The result is an epic blend of biography and memoir which avoids the pitfalls of an unreliable narrator by allowing a 360 degree view of the story. 

David Lynch's career is a dazzling portfolio from the spotlight of Hollywood and the scrutiny of Cannes through to his discovery of transcendental meditation and patronage of Polish art festivals. Yet its his early years in mid-west mid-century America that offers more than a glimpse into some of the tropes that recur throughout his career from Blue Velvet through to Twin Peaks and Mulholland Drive

The book explores the team of long-term collaborators who form a close-knit community around Lynch from actors Laura Dern and Kyle McCloughlin to composer Angelo Badalamenti. Though Lynch is at times distant and unfaithful his collaborators consistently speak of a tenderness, a loyalty and an understanding that is unique. 

Room to Dream is a triumph in that it pulls together a body of work from a true auteur whose work is, often times, not properly understood until years after it was originally created. Regrettably, few film makers could survive today from such a string of commercially unsuccessful films yet Lynch managed to navigate a career on the very edges of the mainstream. 

Room to Dream offers front row seats on a journey into the life of one of the most creative minds of our lifetime.

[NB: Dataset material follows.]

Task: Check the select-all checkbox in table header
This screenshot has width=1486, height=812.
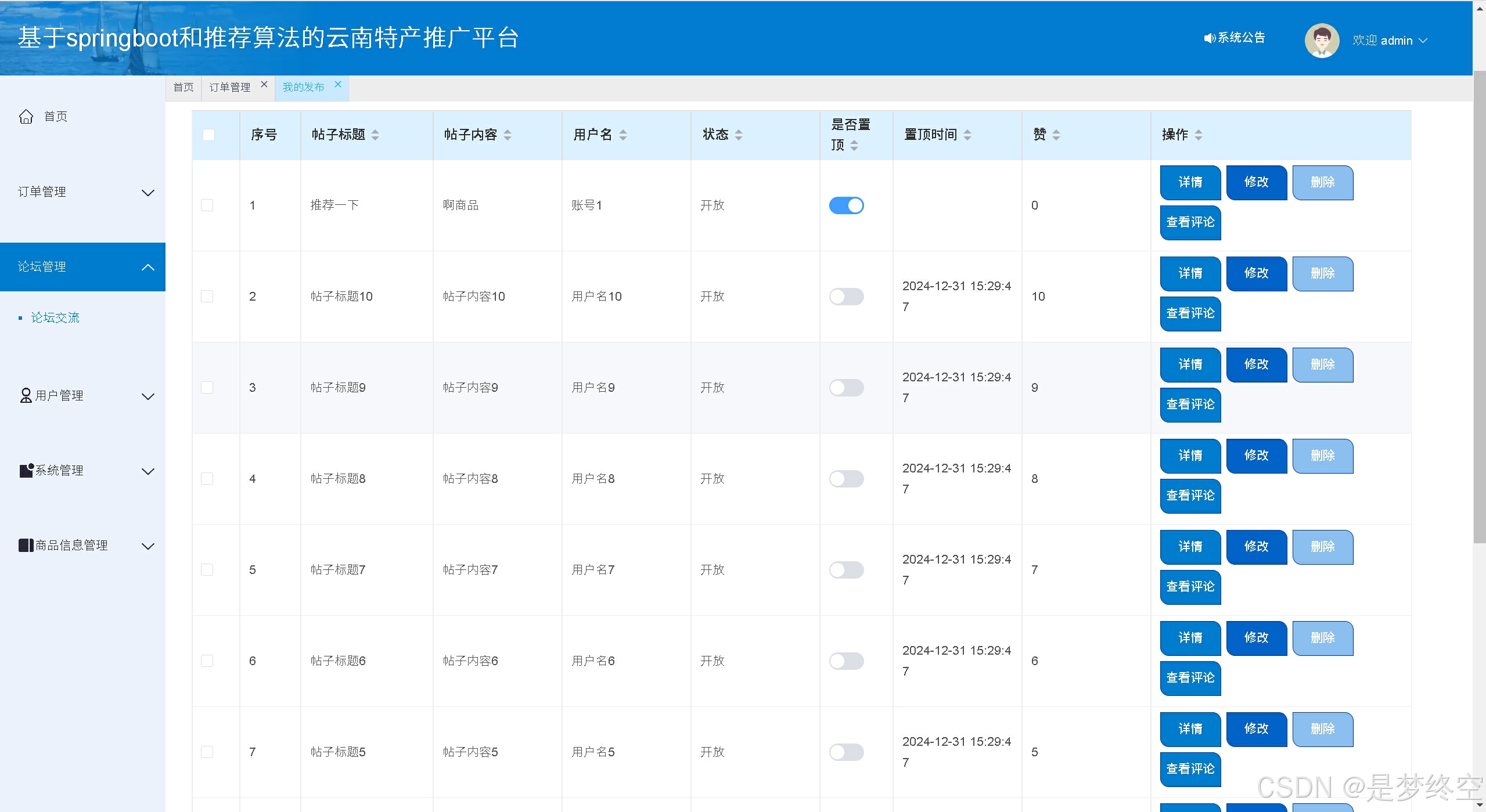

Room to Dream by David Lynch and Kristine McKenna published by Canongate Books, 592 pages



Monday 23 July 2018

Quicksand by Malin Persson Giolito



What exactly did Maja do or not do?

Malin Persson Giolito's Storst av Allt won Best Swedish Crime Novel 2016, the Glass Key Award 2017 and the prestigious Prix du Polar European on 2018. Quicksand is the English version, translation duties falling to Rachel Willson-Broyles, published to much hype last year.

Persson Giolito's premise is both contemporary and prescient. Following a school shooting massacre the narrative follows teenager girl Maja who is tried in court for her involvement along with her now dead boyfriend Sebastian. If Nordic Noir traditionally lives on the rain drenched streets of Stockholm, Quicksand is more prep schools and ponies but that's not to say that Person Giolito goes soft on suspense. Maja makes an intriguing anti-hero but what exactly did she do or not do? 

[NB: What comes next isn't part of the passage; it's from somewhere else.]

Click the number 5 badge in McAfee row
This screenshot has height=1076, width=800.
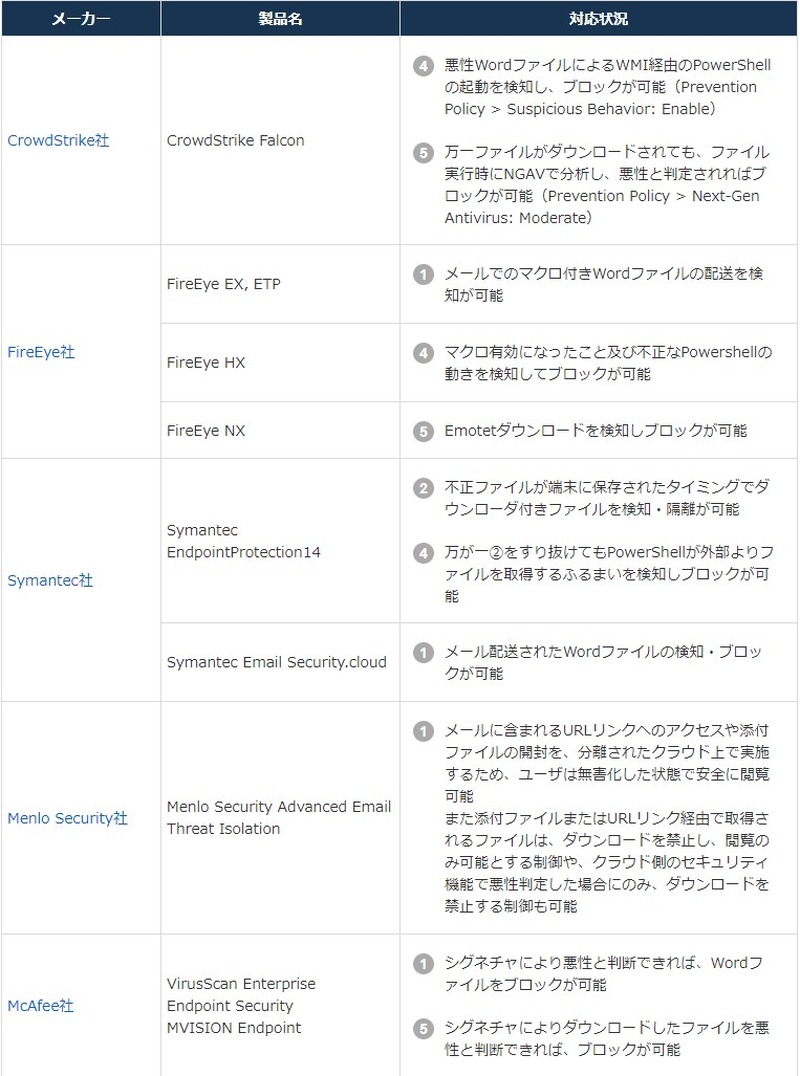(424, 1028)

The opening scenes are amongst the best in the book. The action begins with the massacre itself and a bloody school room with 5 dead bodies and one girl, Maja, still alive. Persson Giolito reveals only enough to lead into the story and holds back on the reveals until later. In contrast to most crime fiction Quicksand is Maja's story rather than that of the detective or lawyer.

With Swedish crime fiction being so perennially loved by readers across the globe Persson Giolito's approach marks a step change from the much loved format of Nordic Noir. The narrative unfolds in episodic mode with chapters that flip backwards and forwards in time. The cover artwork on the paperback looks as if the book has already been adapted for the small screen.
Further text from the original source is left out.